Growth and Analysis of Near Ideal Thin Films and Multilayers


S. M. Owens, R. D. Deslattes, Atomic Physics Division, Physics Laboratory
J. Pedulla, Pedulla and Associates, Columbia, MD, 21044


As thin film technology moves into the truly nano-scale region (<10 nm), many conventional methods of growth and analysis of thin films and multilayers break down due to large levels of interfacial roughness and diffusion, or incompatability of the analyzing probe for such small length measurements. Our group has developed facilities to grow thin films and multilayers, with reproducible layer thicknesses as thin as 1 nm and interfacial roughness as small as 0.2 nm, using dual ion-beam assisted deposition (DIBAD). Grazing incidence x-ray scattering (GIXS) measurements of these structures and subsequent modelling of the x-ray behavior yield simple characterization with a minimum number of modelling parameters. One immediate result is the ability to produce high quality x-ray multilayer mirrors.

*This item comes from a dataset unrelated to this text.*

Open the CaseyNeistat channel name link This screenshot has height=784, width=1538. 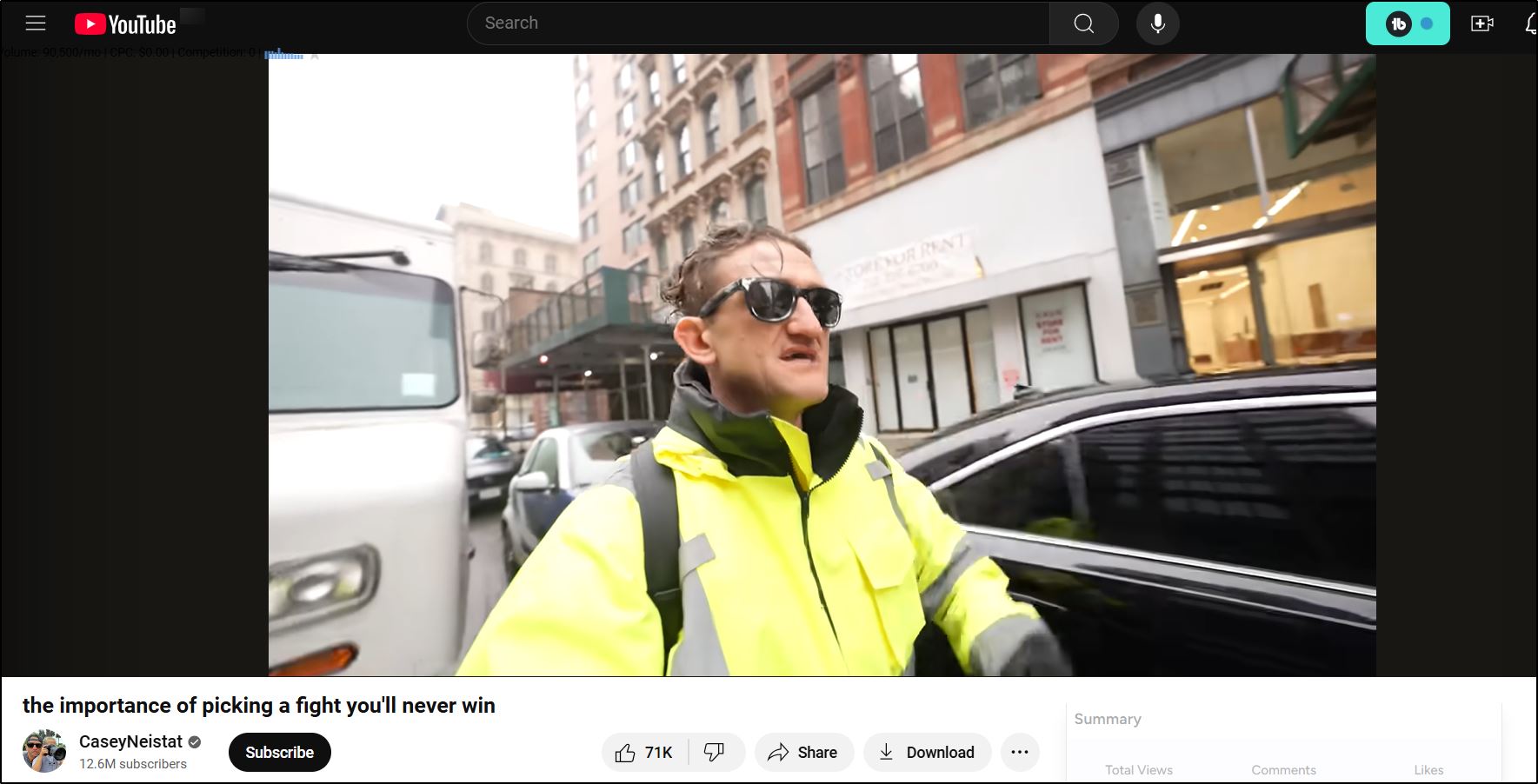130,741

Recent developments in our modelling facility have focused on investigation of the diffuse scattering (scattering away from specular reflection). Modelling of the specular reflection yields accurate layer thicknesses, while diffuse scatter is highly sensitive to both interfacial diffusion and roughness. We have seen that even interfacial roughness which is replicated at each interface from the substrate up (conformal roughness) can be separated from the inherent roughness in each interface (non-conformal roughness). Our ability to model the layer thicknesses, densities and all three types of interfacial roughness provides a complete characterization of multilayer structures.